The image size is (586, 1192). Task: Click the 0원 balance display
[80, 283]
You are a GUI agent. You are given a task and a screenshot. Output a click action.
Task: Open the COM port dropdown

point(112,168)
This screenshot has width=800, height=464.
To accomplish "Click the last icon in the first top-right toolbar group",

--

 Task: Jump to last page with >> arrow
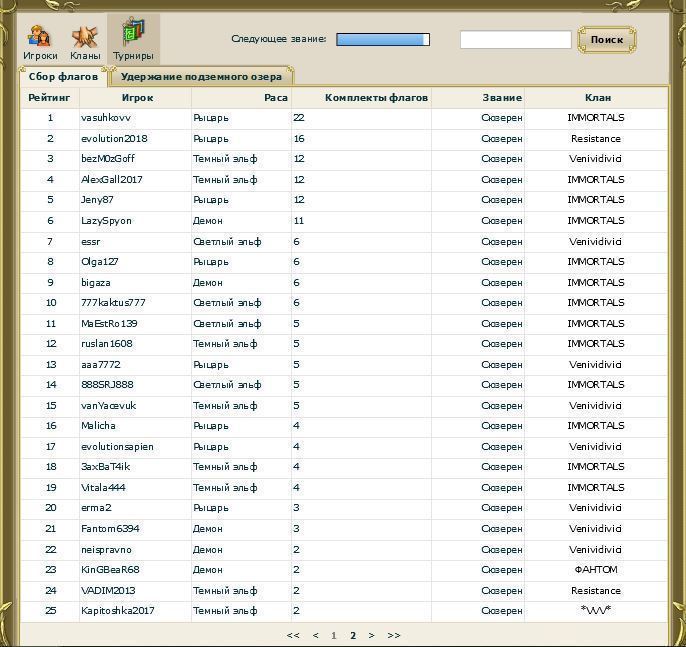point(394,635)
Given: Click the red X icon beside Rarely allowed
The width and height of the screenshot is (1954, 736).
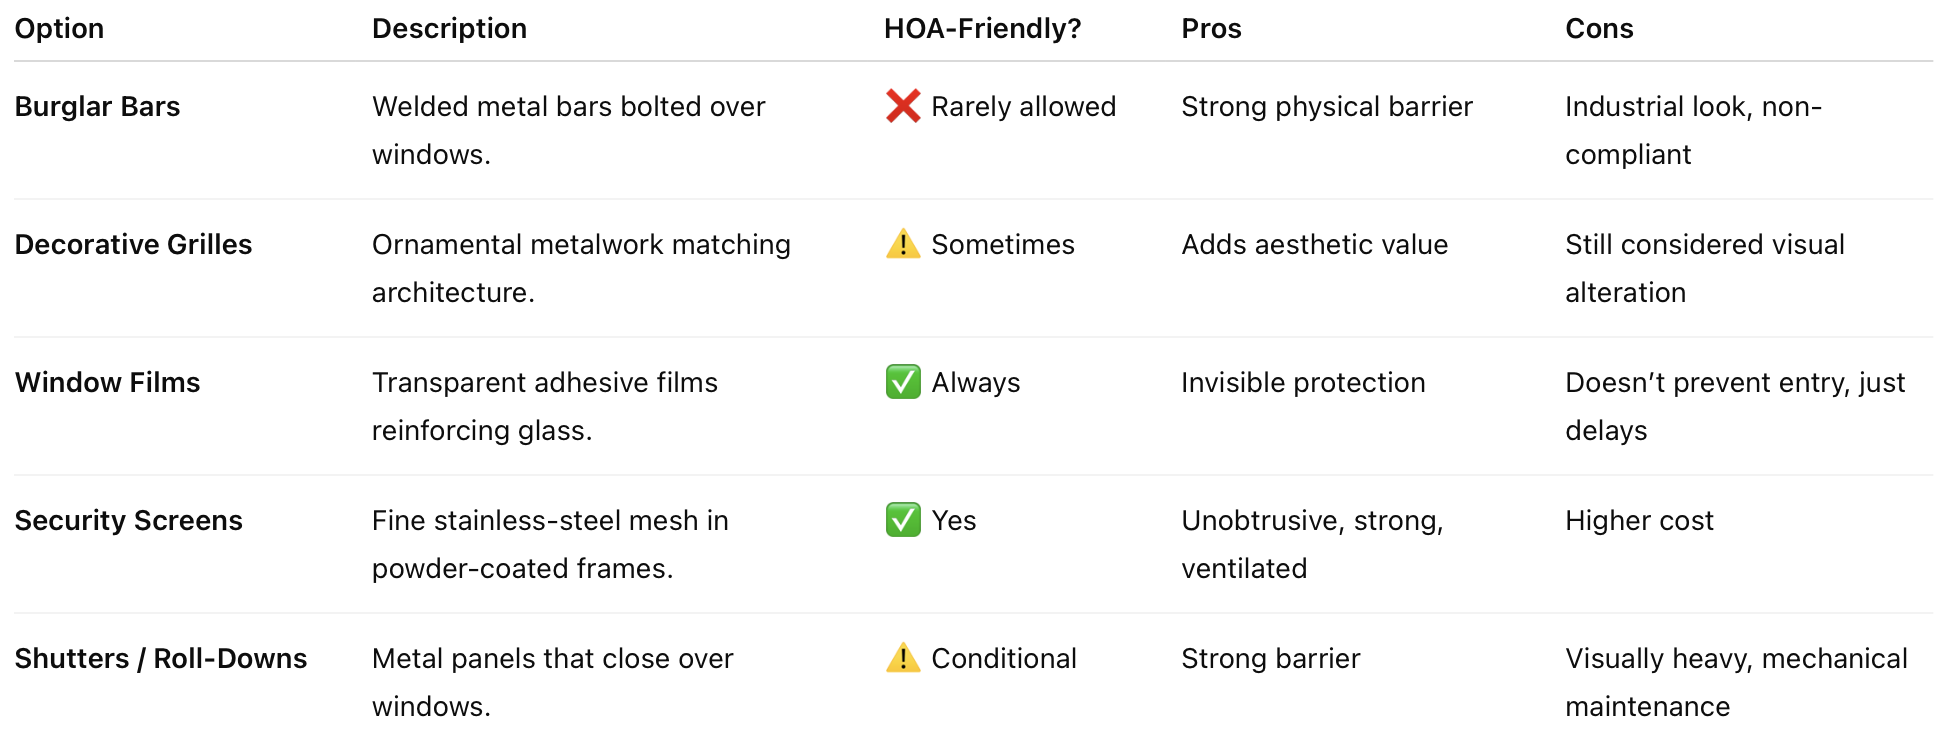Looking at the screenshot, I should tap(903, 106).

--

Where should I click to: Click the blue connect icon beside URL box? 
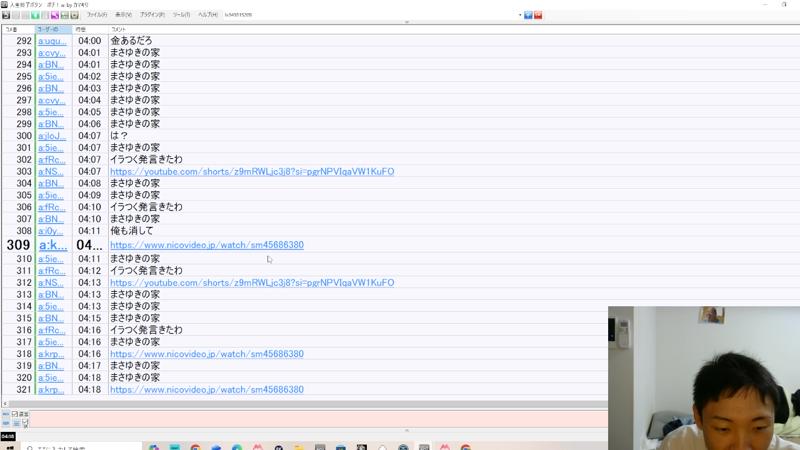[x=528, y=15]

--

> What to work on:
Take from the material above the lines running from the one with "This screenshot has width=800, height=464." through the one with "the last icon", and repeat them exactly, with nothing else.

> The completed task:
This screenshot has width=800, height=464.
To accomplish "Click the last icon in the first top-right toolbar group",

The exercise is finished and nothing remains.